Brano da leggere
---*---

Anche i sogni, prima o poi, diventano realtà. Basta non perdere la speranza.

E così, insieme ad alcuni amici del Cammino catecumenale, ci siamo ritrovati a Venezia, ai giardinetti di piazzale Roma per iniziare il pellegrinaggio sui luoghi dove Francesco Saverio e gli altri gesuiti hanno cominciato ad essere chiamati “gesuiti” (se qualcuno vi chiederà chi siete, disse loro Ignazio, direte che siete della Compagnia di Gesù. Ignazio già si trovava a Venezia, dove stava studiando. I suoi compagni lo raggiungeranno all’inizio di gennaio 1537 (dopo un viaggio di 54 giorni, a piedi, partendo da Parigi). Noi ne abbiamo impiegato di meno.

Così, lasciando piazzale Roma, siamo, ponte dopo ponte, arrivati in campo s. Margherita; visita veloce alla chiesa dei Carmini. Costeggiando la fondamenta (una breve sosta davanti al collegio armeno), siamo entrati in fondamenta san Sebastiano, dove il proprietario del palazzo Balbi-Mocenigo (di fronte al ponte della Maddalena e alla chiesa dell’Anzolo Raffaele) ci ha permesso di entrare e di salire al secondo piano. Qui, il 24 giugno 1537, il vescovo Negusanti (I Gesuiti in visita a papa Paolo III erano stati autorizzati a farsi ordinare da qualsiasi vescovo.

A Venezia c’era anche il nunzio Verallo) li ordinerà sacerdoti (erano in 6) nel saloncino dove lui era ospitato e che ora è stato ristrutturato. Veniva utilizzato la domenica come cappella. Dice la storia che il vescovo provò una grande gioia in questa ordinazione (i Gesuiti erano molto stimati a quel tempo, perché si dedicavano alla cura degli ammalati, sia agli Incurabili che all’ospedaletto).

Seguendo il nostro cammino, siamo sbucati nella fondamenta delle zattere e camminando sui masegni (dopo la dovuta pausa caffè e…), siamo arrivati davanti all’ospedale degli incurabili (in cui lavorò Francesco Saverio, dove fece il medesimo gesto di Francesco d’Assisi di fronte a un malato e dove, racconta lui, ebbe il sogno dell’indiano sulle spalle, futura meta del suo apostolato).

---*---

Estratto del dataset
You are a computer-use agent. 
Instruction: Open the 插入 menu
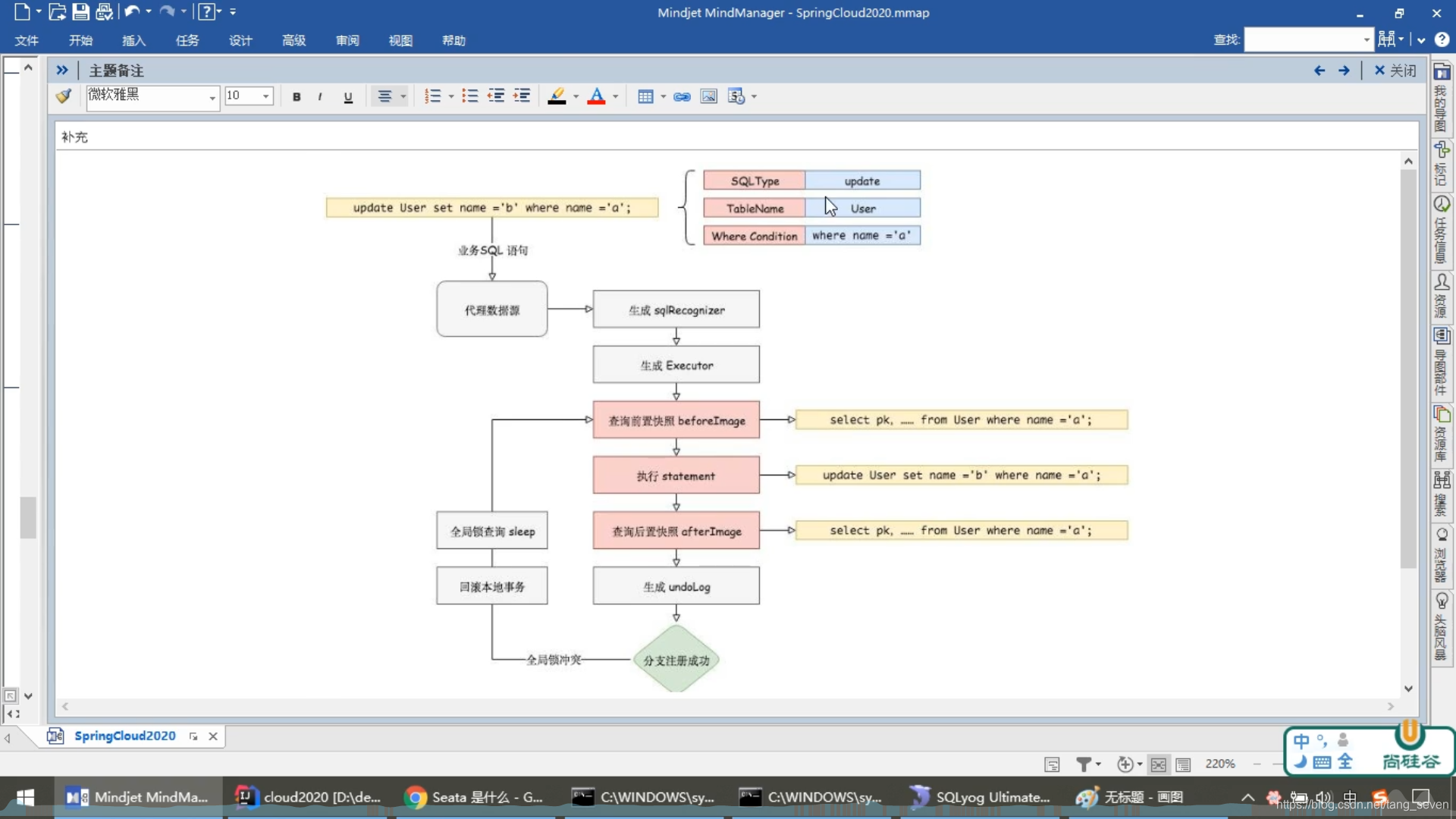(x=133, y=40)
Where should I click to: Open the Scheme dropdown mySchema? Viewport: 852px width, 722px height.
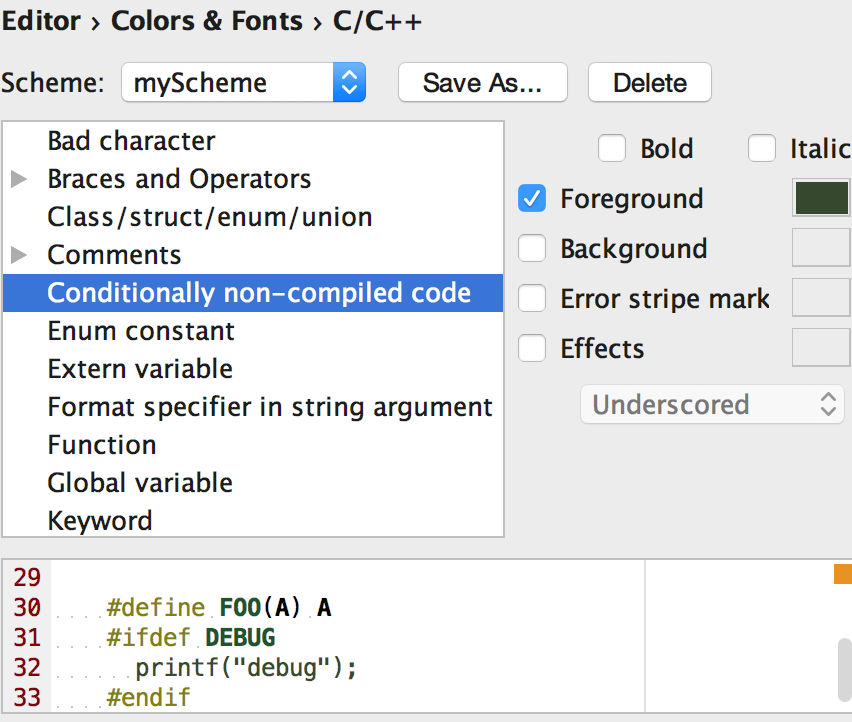click(x=244, y=83)
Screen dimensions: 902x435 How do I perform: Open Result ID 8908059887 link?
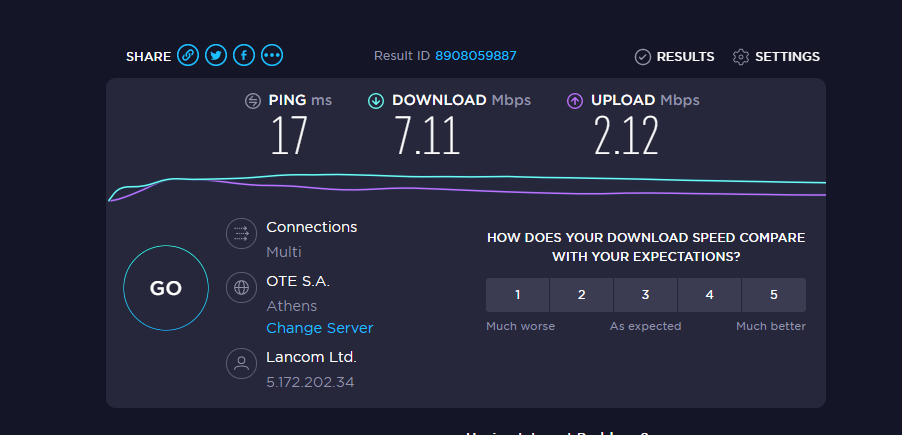tap(476, 56)
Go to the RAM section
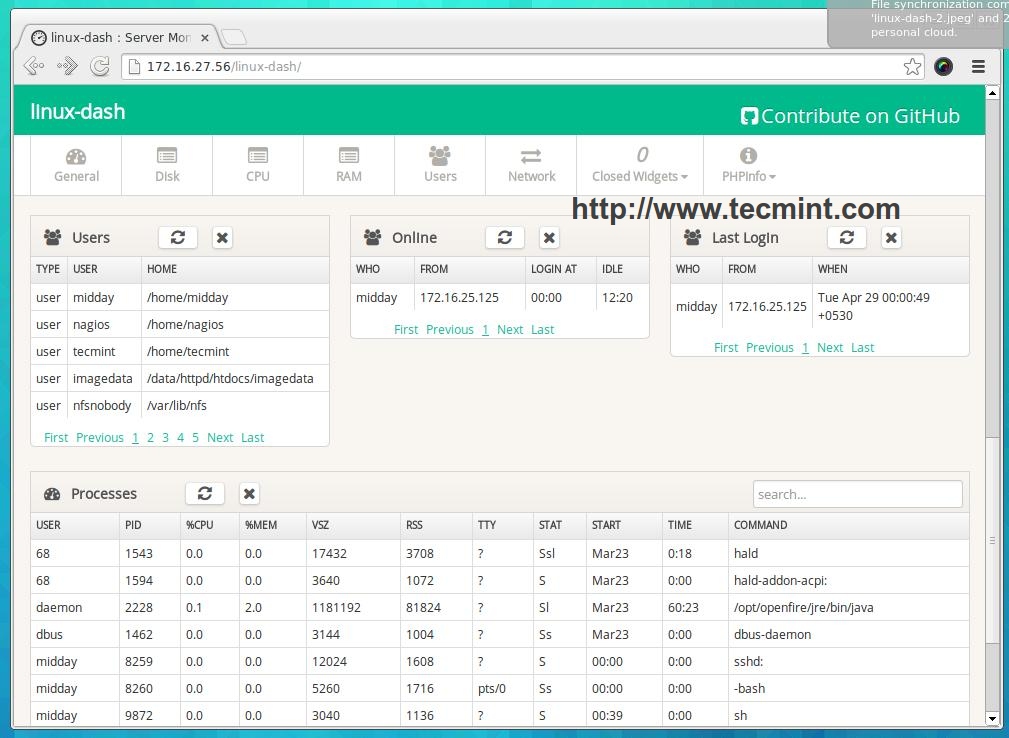The width and height of the screenshot is (1009, 738). [349, 165]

---*---

Compito
Nel brano sul pellegrinaggio a Venezia, in quale data il vescovo Negusanti ordinò sacerdoti i gesuiti a palazzo Balbi-Mocenigo?

Soluzione
Il 24 giugno 1537.